Sunday, June 12, 2022

Slight Return

Most of my online presence is over on Twitter (as @UnlikelyWorlds) these days. But as there's a new novel on the horizon, and two new editions of older titles, I've returned to blogging, which these days has all the quaint charm of, say, willow weaving. Maybe it's due for a revival, an alternative to the frantic blipverts of TikTok, or the transient reactiveness of Twitter. A slower, calmer polder in the internet's ever-changing architecture.

The first reissue is an ebook edition of my second novel, Secret Harmonies, first published in the US, in 1989, as Of the Fall. A title whose slight pun wouldn't, my then-editor Malcolm Edwards said, be appreciated by British readers; and thus the title change.

1987 US edition and 1997 UK reprint

It was a sort of prequel to my first novel, 400 Billion Stars: an earlier episode in a future history of interstellar exploration and colonisation that spanned about a dozen short stories and three novels. Like 400 Billion Stars, it featured a species of enigmatic alien, but the story was mostly concerned with the collapse into civil war of a colony that had established only a precarious foothold on an exoplanet orbiting Tau Ceti.

400 Billion Stars was banged out on a portable typewriter; Secret Harmonies was written in WordPerfect 4.2 on an Opus desktop computer that, as was standard in those early days, lacked a hard drive; instead, it had two disk drives, one for the disk which ran the WP programme, and the other for making copies of the WP file. And since my publishers did not then have the capacity to accept electronic files, it was printed out, one page at a time, using a dot-matrix printer (since it cost as much as the computer, I couldn't run to the extra expense of a paper feed). It was still a lot easier than typing and retyping every draft, though.

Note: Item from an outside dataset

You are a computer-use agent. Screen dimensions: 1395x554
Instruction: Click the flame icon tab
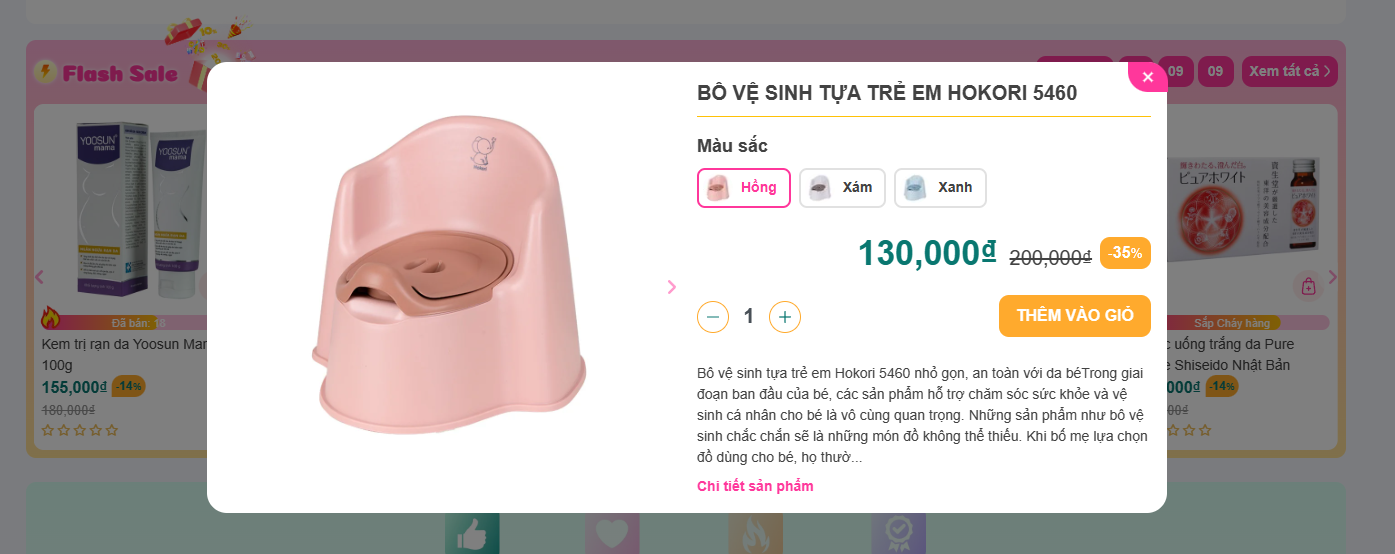click(x=755, y=535)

It was published as an original paperback in the US, but in the UK was, like 400 Billion Stars, first published as in hardback by Gollancz, one of the last of the yellow-jacket editions that I used to borrow from my local library when I was a spotty teenager. It was published in paperback by Orbit in 1991, with a lovely cover by Peter Ellson, reprinted in 1997 and thereafter fell out of print. Until now, when it has been revived as an ebook edition by the Gollancz Gateway, some 33 years after its first publication, in this wonderful, strange, terrible future of ours.

Orbit paperback edition and Peter Ellson's cover illustration


Blogger Brian said...

Glad to have you back to the blog!

June 12, 2022 6:18 pm  
Blogger Philip said...

I confess that I much prefer blogging over Twitter because it is far superior at enabling complicated concepts and arguments--I am really not fond of trying to absorb a complex thought or analysis encapsulated as a series of 25 blocks of 280 characters each--and provides a better mechanism and framing for links, photos and other non-textual communications. In any event, looking forward to your future stories and novels, as always. And welcome back!